Il faut néanmoins reconnaître les efforts éducatifs de certains pays, comme l’Algérie, alors, « révolutionnaire », avaient essayé de rompre avec cette image de noir africain, en initiant une véritable promotion de la culture sub-saharienne.

C’est pourquoi je ne veux pas croire à un racisme naturel des Arabes envers les noirs ou encore moins l’insinuer ! Mais il y a bel et bien un réservoir d’imaginaires enfoui sous les strates de l’histoire qui tend à remonter constamment en surface pour alimenter discours et perceptions.
L’on me rétorquera certainement qu’Al Zawahiri, dans sa condamnable allocution, a quand même fait l’éloge d’un Malcom X, lui le Musulman ! Mais c’est bien là le nœud du problème.
L’homme noir, dans les plus vieilles représentations arabes est considéré toujours avec une présomption d’irréligiosité… jusqu’à preuve du contraire (la scène est banale : salam cousin, t’es muslim ? oui ! alhamdoulilah ! et lui alors ? mon frère ?)

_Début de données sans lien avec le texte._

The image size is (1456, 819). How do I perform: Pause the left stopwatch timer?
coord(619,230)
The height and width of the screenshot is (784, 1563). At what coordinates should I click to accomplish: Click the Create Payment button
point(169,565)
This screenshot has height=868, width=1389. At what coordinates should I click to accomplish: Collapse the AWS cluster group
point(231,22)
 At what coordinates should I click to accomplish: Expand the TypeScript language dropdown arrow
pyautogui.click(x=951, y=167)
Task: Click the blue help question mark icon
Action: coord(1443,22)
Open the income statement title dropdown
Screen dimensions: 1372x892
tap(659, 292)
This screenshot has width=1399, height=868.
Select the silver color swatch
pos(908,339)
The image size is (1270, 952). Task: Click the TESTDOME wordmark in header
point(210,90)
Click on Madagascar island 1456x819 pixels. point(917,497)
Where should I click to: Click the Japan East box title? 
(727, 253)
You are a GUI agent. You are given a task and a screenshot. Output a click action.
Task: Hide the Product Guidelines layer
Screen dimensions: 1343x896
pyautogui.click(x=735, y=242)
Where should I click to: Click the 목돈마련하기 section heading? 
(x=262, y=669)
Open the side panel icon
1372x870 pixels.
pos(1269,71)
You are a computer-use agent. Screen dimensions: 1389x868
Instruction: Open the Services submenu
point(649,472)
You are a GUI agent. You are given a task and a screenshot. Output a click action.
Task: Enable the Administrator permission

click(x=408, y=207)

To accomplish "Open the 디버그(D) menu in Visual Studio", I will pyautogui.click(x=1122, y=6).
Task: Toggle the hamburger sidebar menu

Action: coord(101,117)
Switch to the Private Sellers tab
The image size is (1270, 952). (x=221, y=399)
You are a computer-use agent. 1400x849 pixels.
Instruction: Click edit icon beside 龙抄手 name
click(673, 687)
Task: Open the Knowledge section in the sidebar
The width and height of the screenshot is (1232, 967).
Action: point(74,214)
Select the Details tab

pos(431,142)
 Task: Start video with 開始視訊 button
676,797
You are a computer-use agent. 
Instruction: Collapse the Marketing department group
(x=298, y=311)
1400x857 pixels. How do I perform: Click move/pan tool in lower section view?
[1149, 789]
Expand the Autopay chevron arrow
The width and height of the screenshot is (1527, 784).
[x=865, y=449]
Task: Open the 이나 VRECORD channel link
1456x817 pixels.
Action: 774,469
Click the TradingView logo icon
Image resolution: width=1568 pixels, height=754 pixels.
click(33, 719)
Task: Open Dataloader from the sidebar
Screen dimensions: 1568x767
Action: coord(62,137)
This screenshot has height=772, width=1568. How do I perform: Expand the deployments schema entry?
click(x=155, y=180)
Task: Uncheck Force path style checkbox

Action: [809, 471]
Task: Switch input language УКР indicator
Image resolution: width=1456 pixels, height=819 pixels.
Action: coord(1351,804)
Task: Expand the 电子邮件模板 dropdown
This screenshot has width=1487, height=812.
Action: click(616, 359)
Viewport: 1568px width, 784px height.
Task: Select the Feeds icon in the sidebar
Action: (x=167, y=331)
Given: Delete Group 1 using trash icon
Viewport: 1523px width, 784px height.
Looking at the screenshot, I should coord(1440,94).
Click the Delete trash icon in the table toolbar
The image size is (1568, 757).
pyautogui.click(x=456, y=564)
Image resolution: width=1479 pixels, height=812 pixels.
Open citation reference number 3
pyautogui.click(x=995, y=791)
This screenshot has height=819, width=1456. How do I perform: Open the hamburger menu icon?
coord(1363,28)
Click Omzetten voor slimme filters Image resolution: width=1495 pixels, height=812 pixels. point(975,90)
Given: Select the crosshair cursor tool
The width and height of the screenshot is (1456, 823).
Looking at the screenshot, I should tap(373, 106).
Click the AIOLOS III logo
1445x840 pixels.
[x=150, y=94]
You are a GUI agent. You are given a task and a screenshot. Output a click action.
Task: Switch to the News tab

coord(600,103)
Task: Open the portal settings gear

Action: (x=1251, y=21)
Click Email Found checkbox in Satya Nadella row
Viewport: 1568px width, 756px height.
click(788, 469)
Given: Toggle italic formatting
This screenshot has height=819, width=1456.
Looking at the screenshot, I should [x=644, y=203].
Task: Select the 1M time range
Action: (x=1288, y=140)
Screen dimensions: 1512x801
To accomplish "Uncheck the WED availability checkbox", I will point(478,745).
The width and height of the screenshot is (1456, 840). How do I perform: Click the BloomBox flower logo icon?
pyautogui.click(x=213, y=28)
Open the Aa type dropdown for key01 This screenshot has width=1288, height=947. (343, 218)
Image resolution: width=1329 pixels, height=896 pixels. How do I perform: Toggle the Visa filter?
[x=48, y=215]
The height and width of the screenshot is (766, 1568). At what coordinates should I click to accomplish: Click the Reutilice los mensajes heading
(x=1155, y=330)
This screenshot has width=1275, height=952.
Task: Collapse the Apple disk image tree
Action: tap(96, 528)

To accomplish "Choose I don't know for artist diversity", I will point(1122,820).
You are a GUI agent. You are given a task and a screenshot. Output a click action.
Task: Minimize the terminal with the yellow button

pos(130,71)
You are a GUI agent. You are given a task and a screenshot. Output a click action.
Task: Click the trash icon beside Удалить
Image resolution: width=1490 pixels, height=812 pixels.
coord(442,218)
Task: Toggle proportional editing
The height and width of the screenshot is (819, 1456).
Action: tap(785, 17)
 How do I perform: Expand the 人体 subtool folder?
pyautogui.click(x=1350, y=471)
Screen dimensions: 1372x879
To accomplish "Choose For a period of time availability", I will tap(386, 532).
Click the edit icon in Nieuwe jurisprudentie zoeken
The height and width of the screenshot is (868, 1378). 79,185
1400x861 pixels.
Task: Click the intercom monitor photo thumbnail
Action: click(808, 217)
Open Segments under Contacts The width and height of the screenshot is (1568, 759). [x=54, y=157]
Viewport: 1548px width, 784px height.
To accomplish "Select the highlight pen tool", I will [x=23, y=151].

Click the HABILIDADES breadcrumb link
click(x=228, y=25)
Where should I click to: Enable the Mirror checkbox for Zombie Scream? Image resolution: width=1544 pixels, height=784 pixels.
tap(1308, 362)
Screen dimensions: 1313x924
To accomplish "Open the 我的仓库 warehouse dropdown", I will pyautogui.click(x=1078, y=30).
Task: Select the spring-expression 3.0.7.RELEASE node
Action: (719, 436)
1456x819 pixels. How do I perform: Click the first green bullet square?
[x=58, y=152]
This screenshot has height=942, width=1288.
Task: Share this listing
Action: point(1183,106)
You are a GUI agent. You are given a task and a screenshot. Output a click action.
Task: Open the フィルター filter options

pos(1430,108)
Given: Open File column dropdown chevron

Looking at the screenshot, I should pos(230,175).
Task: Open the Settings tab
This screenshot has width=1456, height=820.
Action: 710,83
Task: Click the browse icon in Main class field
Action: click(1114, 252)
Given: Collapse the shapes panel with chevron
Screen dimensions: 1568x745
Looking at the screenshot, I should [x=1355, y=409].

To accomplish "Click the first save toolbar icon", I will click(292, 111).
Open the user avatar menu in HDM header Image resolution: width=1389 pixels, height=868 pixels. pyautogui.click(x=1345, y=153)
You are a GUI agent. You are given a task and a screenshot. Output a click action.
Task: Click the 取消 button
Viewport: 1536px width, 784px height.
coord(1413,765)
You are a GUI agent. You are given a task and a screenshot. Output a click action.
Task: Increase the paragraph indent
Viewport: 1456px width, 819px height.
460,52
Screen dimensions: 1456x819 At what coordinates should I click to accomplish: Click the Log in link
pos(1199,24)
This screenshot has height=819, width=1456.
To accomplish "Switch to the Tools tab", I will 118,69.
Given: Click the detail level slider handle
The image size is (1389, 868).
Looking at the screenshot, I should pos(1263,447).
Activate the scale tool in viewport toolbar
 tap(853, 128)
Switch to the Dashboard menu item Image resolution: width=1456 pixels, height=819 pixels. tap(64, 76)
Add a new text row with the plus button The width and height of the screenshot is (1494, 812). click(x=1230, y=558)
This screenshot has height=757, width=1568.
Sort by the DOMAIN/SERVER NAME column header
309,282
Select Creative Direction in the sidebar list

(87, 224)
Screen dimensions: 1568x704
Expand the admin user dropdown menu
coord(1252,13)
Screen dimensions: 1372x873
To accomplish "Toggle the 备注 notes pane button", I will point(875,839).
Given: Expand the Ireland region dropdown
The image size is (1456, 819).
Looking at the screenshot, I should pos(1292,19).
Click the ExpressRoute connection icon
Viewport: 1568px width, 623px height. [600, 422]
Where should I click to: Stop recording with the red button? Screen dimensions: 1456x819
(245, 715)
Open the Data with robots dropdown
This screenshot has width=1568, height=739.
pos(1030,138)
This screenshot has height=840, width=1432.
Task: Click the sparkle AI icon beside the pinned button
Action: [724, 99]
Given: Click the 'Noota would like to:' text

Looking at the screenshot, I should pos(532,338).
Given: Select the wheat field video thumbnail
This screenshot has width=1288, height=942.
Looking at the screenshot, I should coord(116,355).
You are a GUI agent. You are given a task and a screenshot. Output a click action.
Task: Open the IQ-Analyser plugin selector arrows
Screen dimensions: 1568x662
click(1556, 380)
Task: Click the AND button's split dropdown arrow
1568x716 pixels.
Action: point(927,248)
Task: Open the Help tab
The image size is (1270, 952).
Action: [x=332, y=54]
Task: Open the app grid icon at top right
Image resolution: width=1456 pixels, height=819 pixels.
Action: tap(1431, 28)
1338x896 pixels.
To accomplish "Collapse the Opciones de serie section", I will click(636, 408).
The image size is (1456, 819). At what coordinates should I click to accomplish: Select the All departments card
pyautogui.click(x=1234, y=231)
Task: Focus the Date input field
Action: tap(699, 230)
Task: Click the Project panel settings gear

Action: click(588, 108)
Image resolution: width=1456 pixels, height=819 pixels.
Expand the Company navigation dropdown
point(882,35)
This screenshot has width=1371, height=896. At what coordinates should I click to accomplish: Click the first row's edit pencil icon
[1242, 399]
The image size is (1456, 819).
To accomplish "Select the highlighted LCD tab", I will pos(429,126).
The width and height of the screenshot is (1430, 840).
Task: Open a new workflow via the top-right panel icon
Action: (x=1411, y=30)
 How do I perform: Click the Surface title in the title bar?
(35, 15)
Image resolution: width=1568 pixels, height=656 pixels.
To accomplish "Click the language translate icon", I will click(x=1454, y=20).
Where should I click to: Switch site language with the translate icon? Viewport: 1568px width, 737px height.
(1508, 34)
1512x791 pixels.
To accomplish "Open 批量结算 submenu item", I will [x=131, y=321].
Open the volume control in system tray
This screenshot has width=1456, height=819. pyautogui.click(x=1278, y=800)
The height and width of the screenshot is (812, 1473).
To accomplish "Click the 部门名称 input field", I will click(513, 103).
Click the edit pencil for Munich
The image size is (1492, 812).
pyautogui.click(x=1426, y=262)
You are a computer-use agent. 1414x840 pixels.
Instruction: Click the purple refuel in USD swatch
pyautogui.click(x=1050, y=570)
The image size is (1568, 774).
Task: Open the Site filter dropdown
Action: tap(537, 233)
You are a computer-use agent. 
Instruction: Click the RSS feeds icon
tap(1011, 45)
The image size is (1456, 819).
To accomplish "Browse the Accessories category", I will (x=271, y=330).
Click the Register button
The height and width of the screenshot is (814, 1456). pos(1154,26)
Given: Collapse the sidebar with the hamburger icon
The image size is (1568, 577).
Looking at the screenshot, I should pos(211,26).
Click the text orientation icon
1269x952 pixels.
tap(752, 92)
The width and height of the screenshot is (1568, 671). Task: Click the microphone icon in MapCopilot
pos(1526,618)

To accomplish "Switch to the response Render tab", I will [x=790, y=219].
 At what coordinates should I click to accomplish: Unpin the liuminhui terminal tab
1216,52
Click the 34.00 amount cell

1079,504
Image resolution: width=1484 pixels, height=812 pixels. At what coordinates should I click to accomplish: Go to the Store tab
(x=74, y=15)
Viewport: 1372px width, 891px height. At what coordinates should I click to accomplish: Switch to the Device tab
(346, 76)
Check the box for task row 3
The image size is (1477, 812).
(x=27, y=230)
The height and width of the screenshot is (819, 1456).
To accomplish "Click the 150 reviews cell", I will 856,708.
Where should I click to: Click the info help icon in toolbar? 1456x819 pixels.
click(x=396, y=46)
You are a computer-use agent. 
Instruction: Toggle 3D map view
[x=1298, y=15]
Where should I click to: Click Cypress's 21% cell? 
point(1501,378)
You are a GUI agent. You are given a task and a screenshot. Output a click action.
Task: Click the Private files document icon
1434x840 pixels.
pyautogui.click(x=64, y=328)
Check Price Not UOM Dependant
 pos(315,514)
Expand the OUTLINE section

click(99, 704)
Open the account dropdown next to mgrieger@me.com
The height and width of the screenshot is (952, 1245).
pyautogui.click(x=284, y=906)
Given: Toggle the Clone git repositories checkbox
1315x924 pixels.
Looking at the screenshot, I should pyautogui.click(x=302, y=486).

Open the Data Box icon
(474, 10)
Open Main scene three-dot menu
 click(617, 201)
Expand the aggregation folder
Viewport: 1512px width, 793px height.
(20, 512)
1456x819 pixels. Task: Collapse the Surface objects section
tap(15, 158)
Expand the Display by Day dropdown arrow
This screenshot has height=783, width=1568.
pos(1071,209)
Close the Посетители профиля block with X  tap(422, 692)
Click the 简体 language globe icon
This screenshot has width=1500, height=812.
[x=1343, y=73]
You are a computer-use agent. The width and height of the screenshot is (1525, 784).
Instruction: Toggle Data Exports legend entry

Il faut dire que dans le discours islamiste, la négation de la diversité des réalités islamiques et la reconnaissance des apports possibles d’autres courants sont une constante têtue.
J’ai plusieurs fois attiré l’attention sur les préjugés qui perdurent et dont souffrent les Musulmans noirs et l’islam africain. On peut en arriver à penser que quelques fois derrière la condamnation systématique de certaines pratiques de l’islam de l’islam chez les Africains, directement rangées au nombre des bid’a innombrables et blâmables, il y a quelque part le mépris de l’homme tout court. Les Musulmans africains doivent-il toujours tout copier et ne jamais rien apporter ? Ils doivent se dissoudre dans une sorte d’islam standardisé souvent modelé voire « Mcdonnalisé » par les conceptions « frères musulmans », puis s’arabiser dans leur accoutrement et leur expression pour enfin (!) être admis comme « bons musulmans », comme des « frères ».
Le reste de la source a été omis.